By Daniel Niyongabo
NAIROBI, KENYA – The Bill & Melinda Gates Foundation has announced its largest ever commitment to women’s health research, pledging US$2.5 billion to combat what it describes as “needless suffering” and significantly improve health outcomes for women, particularly across Africa and other low- and middle-income countries.
The substantial funding aims to support over 40 innovations in chronically underfunded areas of women’s health. Bill Gates, co-chair of the foundation, underscored the critical link between the health of women and global economic prosperity. “Investing in women’s health has a lasting impact across generations,” Gates stated, emphasizing that “too many women still die from preventable causes or live in poor health,” a reality he insists must change.
The foundation’s funding will target five high-impact areas crucial for women’s lifespan: obstetric care and maternal immunization, maternal health and nutrition, gynecological and menstrual health, contraceptive innovation, and sexually transmitted infections. These priorities were identified through a combination of data, evidence, and direct insights gleaned from women in the affected regions themselves regarding their needs and preferences.
The announcement was met with strong endorsement from African health experts, who highlighted the continent’s disproportionate burden of women’s health challenges.
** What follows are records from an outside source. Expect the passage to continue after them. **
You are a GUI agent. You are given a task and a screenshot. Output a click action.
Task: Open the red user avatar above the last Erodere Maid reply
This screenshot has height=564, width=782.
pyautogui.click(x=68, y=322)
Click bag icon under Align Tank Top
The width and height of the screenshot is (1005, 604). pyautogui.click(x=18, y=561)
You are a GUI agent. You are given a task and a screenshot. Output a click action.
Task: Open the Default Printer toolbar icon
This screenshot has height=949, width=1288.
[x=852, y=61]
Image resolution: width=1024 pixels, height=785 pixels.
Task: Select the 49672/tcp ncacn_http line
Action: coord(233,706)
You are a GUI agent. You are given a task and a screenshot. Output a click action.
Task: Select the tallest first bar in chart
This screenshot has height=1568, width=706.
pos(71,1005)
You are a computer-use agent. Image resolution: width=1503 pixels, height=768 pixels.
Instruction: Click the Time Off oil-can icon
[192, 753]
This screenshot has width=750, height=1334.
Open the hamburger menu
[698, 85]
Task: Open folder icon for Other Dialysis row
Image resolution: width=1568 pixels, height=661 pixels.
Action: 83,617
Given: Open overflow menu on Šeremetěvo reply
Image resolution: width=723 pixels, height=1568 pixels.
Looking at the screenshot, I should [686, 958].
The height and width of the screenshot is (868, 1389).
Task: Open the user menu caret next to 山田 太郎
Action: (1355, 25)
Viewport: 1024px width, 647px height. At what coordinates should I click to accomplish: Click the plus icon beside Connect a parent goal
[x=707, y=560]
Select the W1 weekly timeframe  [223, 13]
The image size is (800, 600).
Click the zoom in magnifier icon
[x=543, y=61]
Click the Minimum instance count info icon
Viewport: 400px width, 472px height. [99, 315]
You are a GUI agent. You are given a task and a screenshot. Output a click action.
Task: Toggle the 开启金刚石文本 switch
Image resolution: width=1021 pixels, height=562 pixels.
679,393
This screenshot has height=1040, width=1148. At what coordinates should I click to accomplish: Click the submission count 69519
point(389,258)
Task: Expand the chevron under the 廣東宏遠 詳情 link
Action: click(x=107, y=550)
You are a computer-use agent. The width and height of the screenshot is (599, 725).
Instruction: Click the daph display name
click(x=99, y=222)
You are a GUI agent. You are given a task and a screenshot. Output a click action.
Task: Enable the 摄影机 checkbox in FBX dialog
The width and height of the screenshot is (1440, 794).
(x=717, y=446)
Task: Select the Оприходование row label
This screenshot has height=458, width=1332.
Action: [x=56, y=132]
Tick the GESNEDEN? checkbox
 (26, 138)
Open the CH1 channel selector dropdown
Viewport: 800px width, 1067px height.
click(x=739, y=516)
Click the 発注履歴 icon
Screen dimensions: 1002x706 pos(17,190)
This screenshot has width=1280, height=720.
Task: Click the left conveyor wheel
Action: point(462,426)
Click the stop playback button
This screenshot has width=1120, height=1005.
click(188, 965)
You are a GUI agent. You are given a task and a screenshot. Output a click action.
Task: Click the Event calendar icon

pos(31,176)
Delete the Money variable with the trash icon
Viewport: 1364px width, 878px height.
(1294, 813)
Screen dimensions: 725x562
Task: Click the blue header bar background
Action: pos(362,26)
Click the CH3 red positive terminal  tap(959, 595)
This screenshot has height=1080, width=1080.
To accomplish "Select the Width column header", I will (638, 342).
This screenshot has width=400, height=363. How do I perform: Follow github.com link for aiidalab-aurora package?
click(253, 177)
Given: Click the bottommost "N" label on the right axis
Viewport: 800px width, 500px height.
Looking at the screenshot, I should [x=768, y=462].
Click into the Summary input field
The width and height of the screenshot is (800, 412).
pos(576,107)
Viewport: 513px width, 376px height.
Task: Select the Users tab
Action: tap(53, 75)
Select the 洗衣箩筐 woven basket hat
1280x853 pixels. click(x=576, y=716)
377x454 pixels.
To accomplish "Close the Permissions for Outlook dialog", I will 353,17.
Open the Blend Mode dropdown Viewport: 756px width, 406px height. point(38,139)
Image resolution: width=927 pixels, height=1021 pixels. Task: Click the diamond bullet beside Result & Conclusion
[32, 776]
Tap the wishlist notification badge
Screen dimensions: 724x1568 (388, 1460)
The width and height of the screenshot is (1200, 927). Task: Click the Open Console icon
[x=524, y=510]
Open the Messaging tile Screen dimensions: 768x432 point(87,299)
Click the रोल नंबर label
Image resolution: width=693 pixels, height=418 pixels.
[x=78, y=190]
Professor Moses Obimbo Madadi, a Professor of Anatomy and Medical Physiology at the University of Nairobi, stressed the urgency of the new funding for African nations. “Sub-Saharan Africa, which accounts for a quarter of global births, accounted for more than 50% of women’s health-related challenges, including maternal mortality and associated morbidities,” Madadi explained. He revealed that in 2023 alone, approximately 182,000 women globally were lost due to pregnancy-related complications, with excessive bleeding after childbirth (postpartum hemorrhage) contributing to about 40% of these deaths.
Madadi, a recipient of the Gates Foundation’s Calestous Juma (CJ) Science Leadership Fellowship, praised the initiative. He is set to lead a coalition of researchers developing tools to study the “vaginal microbiome and metabolites” during pregnancy to identify interventions that can improve pregnancy outcomes in Kenya.
“We know that women’s health issues, especially where we come from, the low and middle-income countries, is really facing a staggering crisis,” Madadi said, pointing out that challenges span from adolescence through motherhood to menopause. He also highlighted neglected tropical diseases, non-communicable diseases like hypertension and gestational diabetes, gender-based violence, and harmful traditional practices as significant, yet often underfunded, threats to women’s health in the region. Preeclampsia, or hypertension during pregnancy, for instance, accounts for about 20% of maternal mortality in the region, despite being manageable with early diagnosis and treatment.
Dr. Anita Zaidi, head of the gender equality division at the Gates Foundation, elaborated on the funding strategy, stating the foundation intentionally chose areas that are both heavily burdened and historically underfunded. “What’s new is the focus, for example, on vaginal microbiome, on gynecological conditions such as heavy menstrual bleeding, which causes anemia,” Zaidi noted.
Professor Bosede Afolabi of the College of Medicine in Lagos echoed these sentiments, asserting that chronic under-investment in women’s health has led to “needless” suffering. She lauded the Gates Foundation’s commitment as a crucial recognition that “women’s lives, and the innovations that support them, must be prioritized everywhere.”
Addressing concerns about implementing innovations in low-resource, rural settings, particularly for obstetric care in Kenya, Dr. Zaidi pointed to the development of portable ultrasound technologies. While cost remains a barrier, the foundation is actively collaborating with manufacturers like Philips, GE, and Indian local producers to lower prices over the next two to three years. These portable devices could revolutionize primary care, allowing providers to quickly determine gestational age, identify multiple pregnancies, and assess placenta location, enabling crucial decisions about whether a mother can deliver safely in a local clinic or requires more advanced care.
The Gates Foundation is already collaborating with partners like Professor Madadi in Kenya to develop accessible diagnostic tools. Through metabolomics and artificial intelligence, Madadi’s team aims to predict high-risk pregnancies, including those leading to prematurity, stillbirths, or restricted fetal growth, allowing for earlier intervention and saving lives.